Accelerated optimisation through the support of a single GPU is recently considered as highly efficient, significantly reducing computation time [101]. With the appropriate data structures to match the programming platform, a parallelised PSO algorithm [102] was found to maintain solution quality at a remarkably enhanced speed when optimised on a single GPU for large, high-dimensional problems. With the increase in dimensions of the objective function, the speedup ratio was found to efficiently increase, mitigating the concern of scalability for metaheuristics. This is particularly significant as the implementation of multiple GPUs was suggested for future study, further supporting the advantageous potential scalability of metaheuristic optimisation to account for large-scale problems of high complexity, capable of supporting future developments of multimodal frameworks.

This need for maintaining efficiency along with scalability is highly relevant in the realm of real-time deployment, where speed is a necessity. Such considerations are important for developing prospective solution pipelines, where for example both supervised machine learning and metaheuristic approaches could be integrated. Data processing through the means of methodologies, such as neural networks, for time series forecasting may be considered to account for the inherent uncertainty and elasticity of real-world and/or dynamic optimisation. Furthermore, supported by GPU equipped hardware to train the neural models, the processing units offer an attractive computing power to price ratio, as opposed to the typically general-purpose CPU counterparts [101]. Thus, the integration of metaheuristics with such technology would be a natural shift.

Drawing upon the reflections and findings discussed throughout, the holistic research agenda is presented. To conclude, the below suggestions aim to guide future research in addressing the evolving challenges of optimising multimodal urban transport.

  • Parallel Processing and GPU Utilisation: Investigate the use of parallel processing and GPU technology to accelerate the metaheuristic optimisation, particularly for large-scale/high-dimensional problems. The population-based framework of the global search metaheuristics primes them as attractive methodologies to parallelise.

  • Scalability and Efficiency: Support the scalability and efficiency of metaheuristic optimisation to account for the increasing complexities intrinsic to multimodal transport development.

  • Alternative Metaheuristics: Further explore different metaheuristic optimisation approaches such as SI. Future research of ACO and PSO optimisation could benefit from addressing their respective sparse exploration in multi-objectivity and dynamic problems.

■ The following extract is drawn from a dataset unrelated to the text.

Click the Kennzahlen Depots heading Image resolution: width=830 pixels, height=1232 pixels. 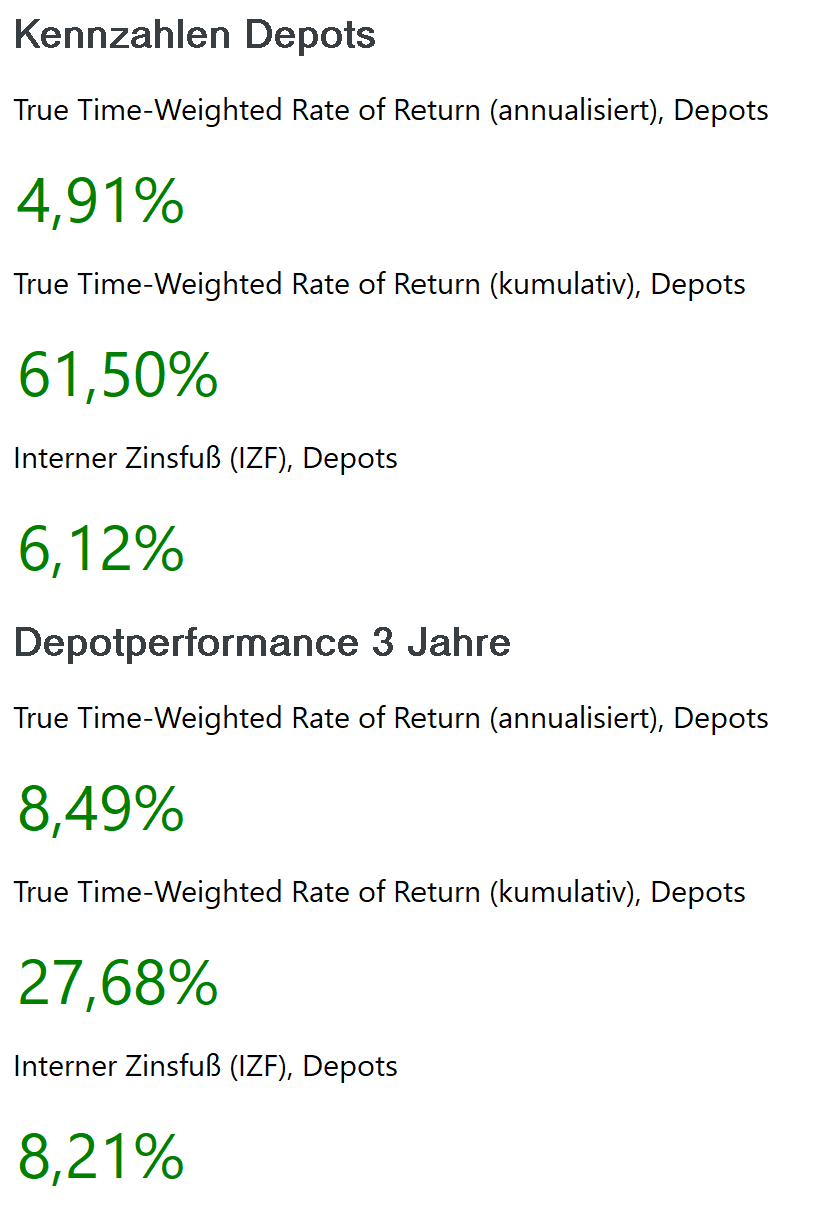pos(195,36)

  • Apply Genetic Algorithms for benchmarking: Due to its consistent efficacy, GA/NSGA II can serve as a benchmark metaheuristic for the research of novel problems and/or the comparison to different methodologies. Its continued algorithmic development is also recommended, particularly to account for the computational complexities of the higher dimensions that multimodal optimisation problems can result in. Its use in dynamic optimisation is relatively less established than its static counterpart and stands to benefit from additional research.

  • Hybridisation: Continue the research and development of hybridising different metaheuristics and methodologies to minimise performance quality-efficiency trade off. Due to its evolutionary algorithmic features, the memetic algorithm is recommended to serve as a benchmark hybrid metaheuristic.

  • Explore diverse problem settings: Address various multimodal mobility challenges by further investigating different optimisation problems under unaccounted for settings, including real-time/world considerations, additional modes, and criteria.

  • Multi-objectivity: Investigate Pareto friendly optimisation methods, along with bi-level programming, to capture and address the higher dimensionality imposed by prospective diverse problem settings.